Prove that if $z_{1}+z_{2}+z_{3}=0$ and $|z_{1}|=|z_{2}|=|z_{3}|=1$ then the points $z_{1},z_{2},z_{3}$ are the vertices of an equilateral triangle inscribed in the unit circle $|z|=1$.
My idea was the following: since the sum of the numbers has to be $0$ and they have equal modulus, the interior angles between them should be equal to $120º$.
Later I could use the Inscribed Angles Theorem to prove that
$$\arg \left(\frac{z_{j}-z_{i}}{z_{j}-z_{k}}\right)=\frac{1}{2}\arg\left(\frac{z_{i}}{z_{k}}\right)$$
and since all $\arg(z_{i}/z_{k})=120º$, all angles would be equal. So the triangle formed would be equilateral.
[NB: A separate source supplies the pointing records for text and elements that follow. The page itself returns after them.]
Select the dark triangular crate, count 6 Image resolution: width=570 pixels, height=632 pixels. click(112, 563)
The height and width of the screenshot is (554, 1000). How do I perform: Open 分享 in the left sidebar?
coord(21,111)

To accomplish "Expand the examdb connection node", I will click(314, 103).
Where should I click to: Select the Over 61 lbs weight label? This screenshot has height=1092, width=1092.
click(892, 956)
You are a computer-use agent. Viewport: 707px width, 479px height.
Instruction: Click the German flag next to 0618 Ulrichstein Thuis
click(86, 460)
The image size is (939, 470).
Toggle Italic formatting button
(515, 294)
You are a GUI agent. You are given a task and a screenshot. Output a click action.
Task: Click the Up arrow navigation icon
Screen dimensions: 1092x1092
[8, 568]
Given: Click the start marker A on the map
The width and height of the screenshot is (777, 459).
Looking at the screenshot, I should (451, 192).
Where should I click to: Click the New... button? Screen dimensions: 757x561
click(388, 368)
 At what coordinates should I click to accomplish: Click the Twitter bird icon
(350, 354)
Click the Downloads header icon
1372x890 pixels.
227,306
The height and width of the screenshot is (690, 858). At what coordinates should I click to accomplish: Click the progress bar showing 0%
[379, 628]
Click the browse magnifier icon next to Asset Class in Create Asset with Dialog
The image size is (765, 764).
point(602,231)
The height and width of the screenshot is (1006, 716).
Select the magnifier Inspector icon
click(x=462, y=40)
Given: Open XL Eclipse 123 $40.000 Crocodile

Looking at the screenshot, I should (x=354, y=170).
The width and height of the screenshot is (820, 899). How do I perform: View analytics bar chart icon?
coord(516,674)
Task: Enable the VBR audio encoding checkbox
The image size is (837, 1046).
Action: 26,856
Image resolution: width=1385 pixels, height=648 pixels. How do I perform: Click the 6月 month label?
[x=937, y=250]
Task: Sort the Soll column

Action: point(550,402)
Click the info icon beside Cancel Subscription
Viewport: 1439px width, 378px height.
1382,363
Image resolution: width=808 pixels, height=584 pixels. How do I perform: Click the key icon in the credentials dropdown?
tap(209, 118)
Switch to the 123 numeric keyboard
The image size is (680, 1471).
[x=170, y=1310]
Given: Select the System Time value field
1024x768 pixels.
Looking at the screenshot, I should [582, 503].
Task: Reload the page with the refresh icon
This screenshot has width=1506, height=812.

I am wondering if this is correct and if would there be a more organized way to prove this.
Best Answer
Multiplying through by $z_1^{-1}$ will rotate the numbers without changing any angles or distances, so you may assume $z_1=1$. Then $z_2$ and $z_3$ must have cancelling imaginary parts but can't be additive inverses; since they are on the unit circle, this forces them to be conjugate. So, they have the same real part, which must be $-1/2$ to cancel $z_1$. But you know where the numbers are on the unit circle that have real part $-1/2$.